## Your goal
Update the records below by replacing "How do I perform" with "How can I carry out" wherever it occurs, leaving all other text unchanged. Omit the pictures from your output.

## Material provided
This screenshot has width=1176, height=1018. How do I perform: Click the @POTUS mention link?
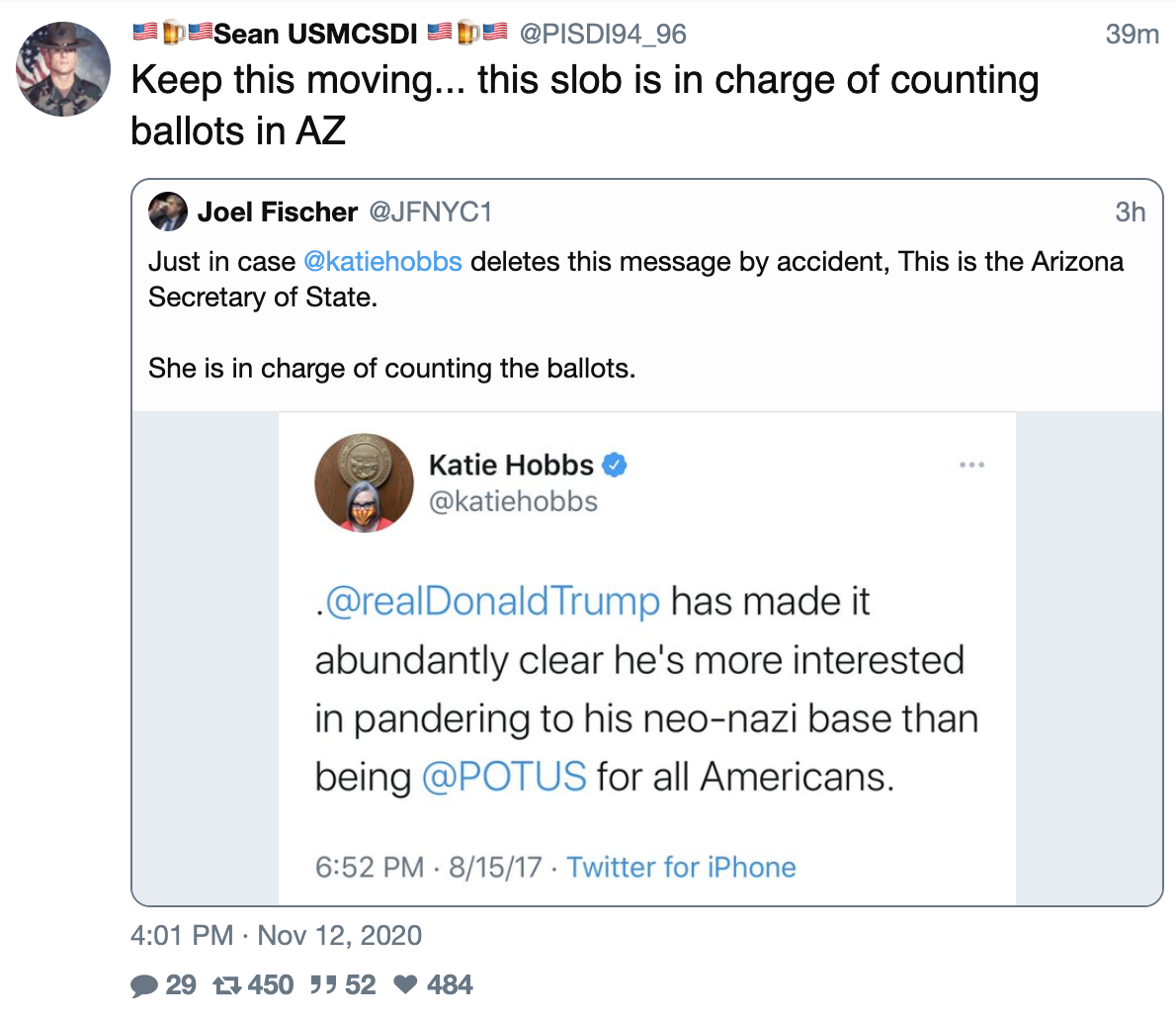(504, 777)
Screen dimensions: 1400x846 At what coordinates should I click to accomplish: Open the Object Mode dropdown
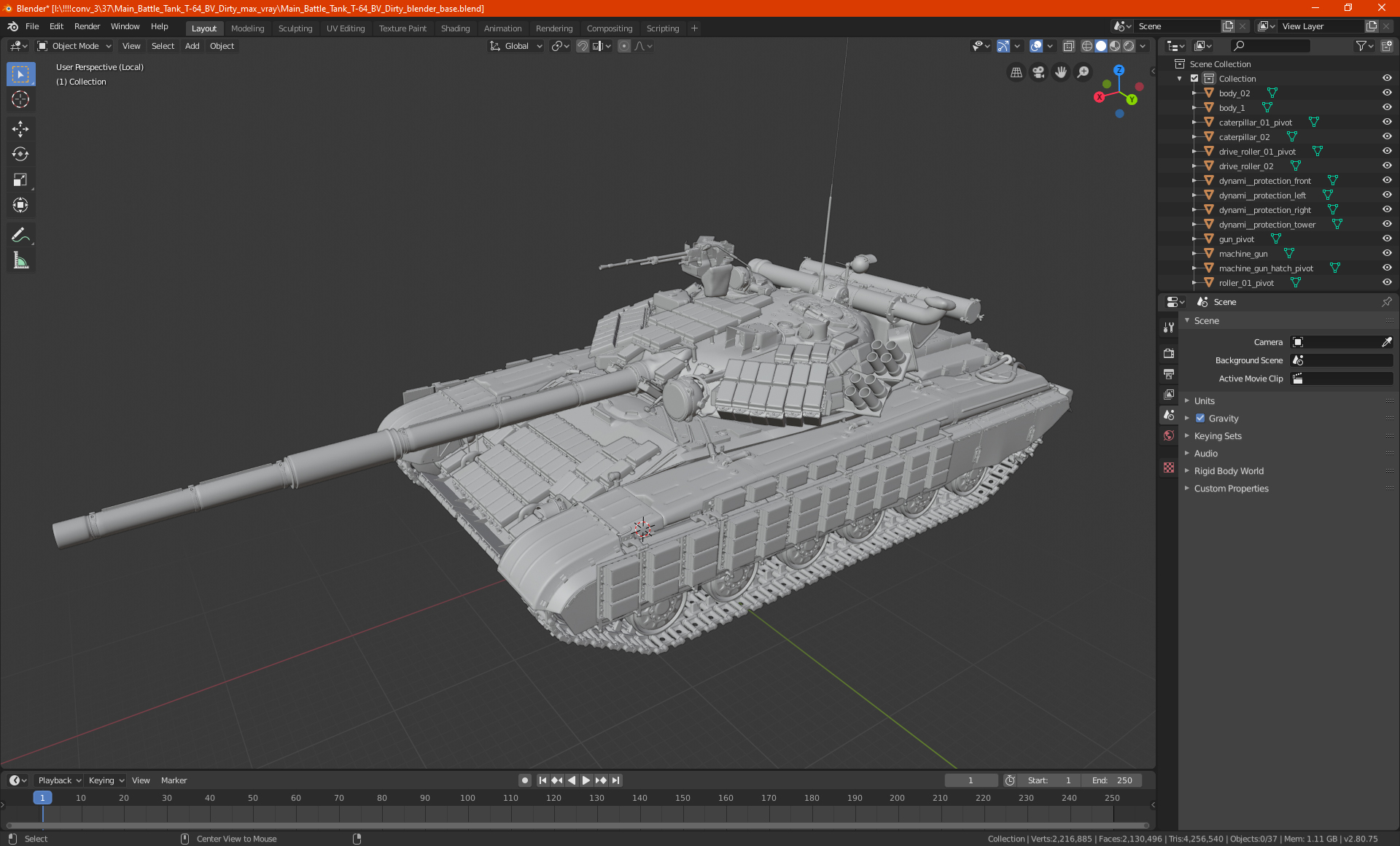click(74, 46)
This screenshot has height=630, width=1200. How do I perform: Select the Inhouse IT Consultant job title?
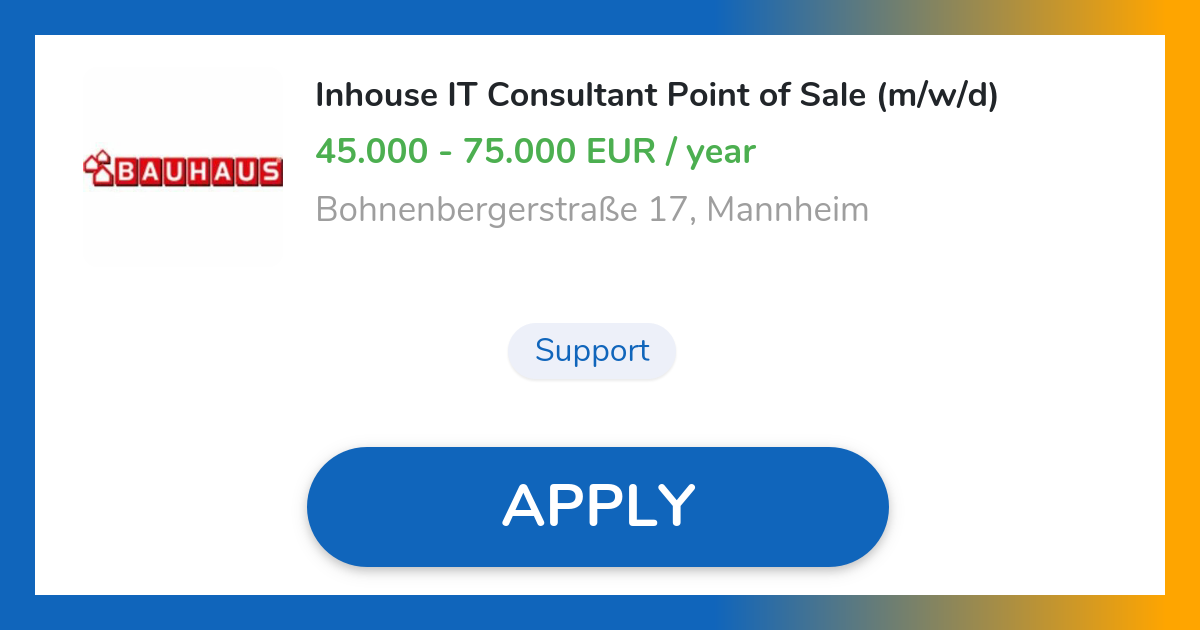click(656, 95)
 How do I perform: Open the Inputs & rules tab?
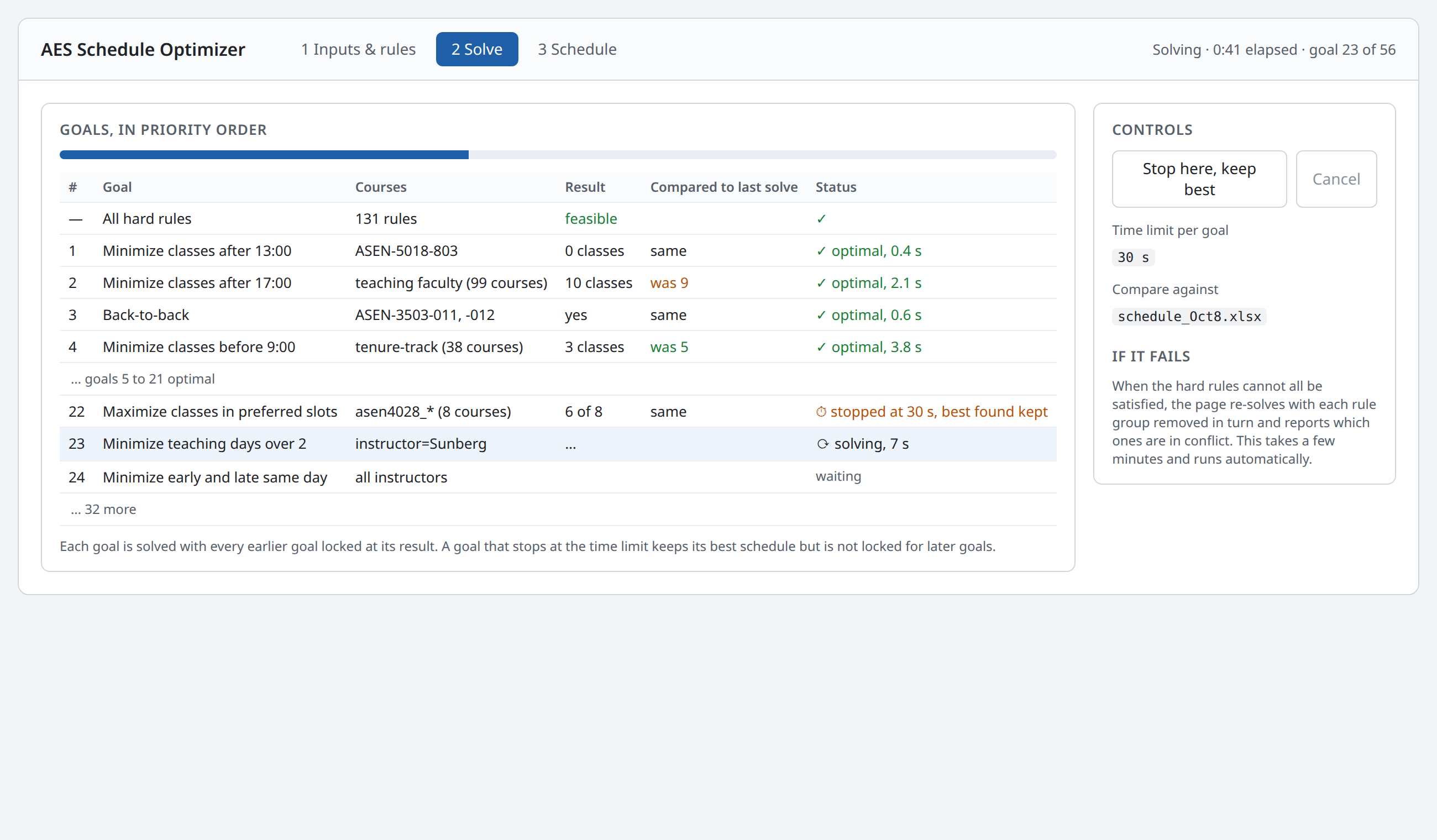point(358,49)
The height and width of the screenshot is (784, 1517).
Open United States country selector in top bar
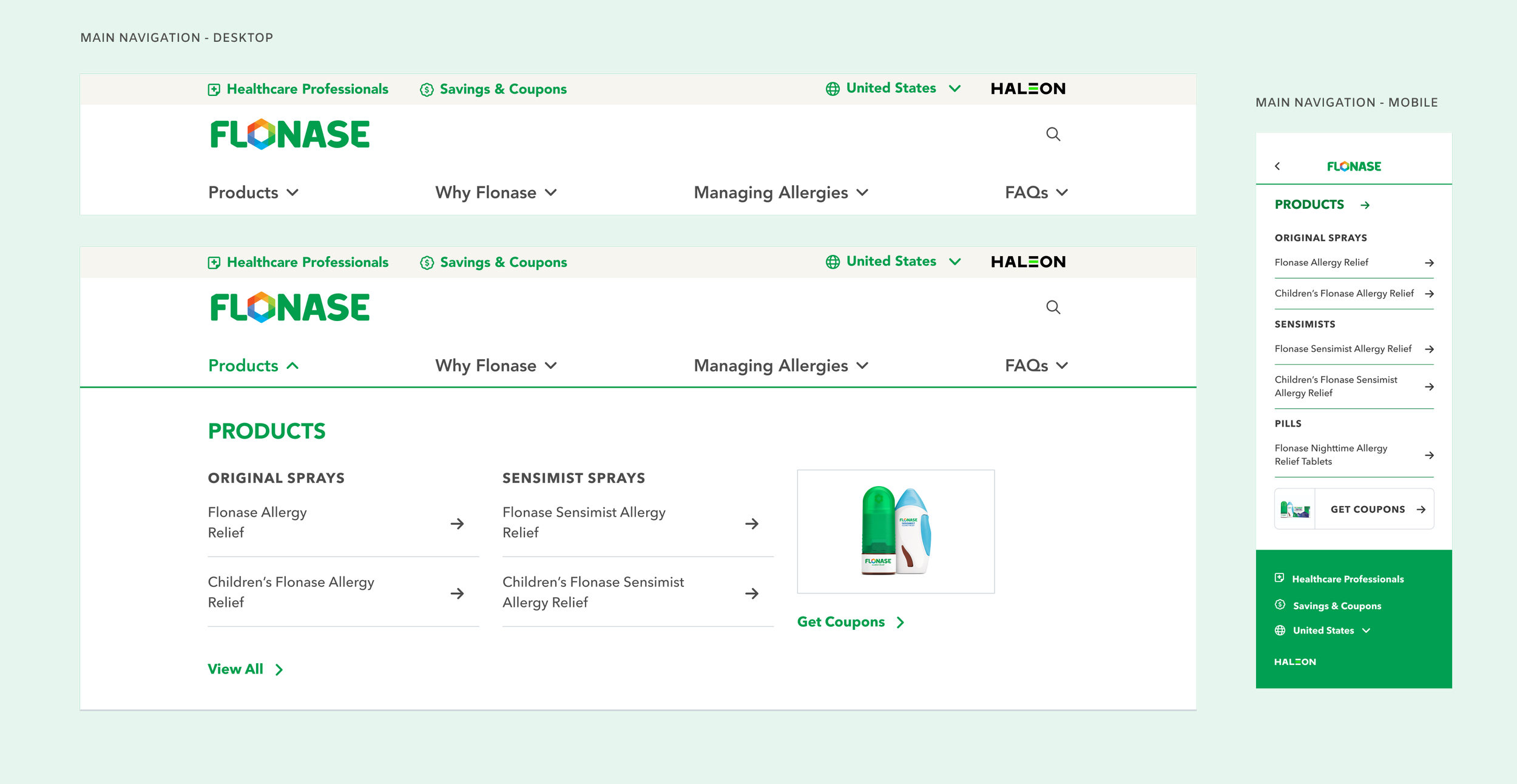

## Solution
This screenshot has width=1176, height=1018. How can I carry out: Click the @POTUS mention link?
(504, 777)
Screen dimensions: 1400x846 At what coordinates should I click to accomplish: Open the Object Mode dropdown
click(74, 46)
This screenshot has height=630, width=1200. How can I carry out: Select the Inhouse IT Consultant job title?
click(656, 95)
 How can I carry out: Open the Inputs & rules tab?
point(358,49)
The height and width of the screenshot is (784, 1517).
Open United States country selector in top bar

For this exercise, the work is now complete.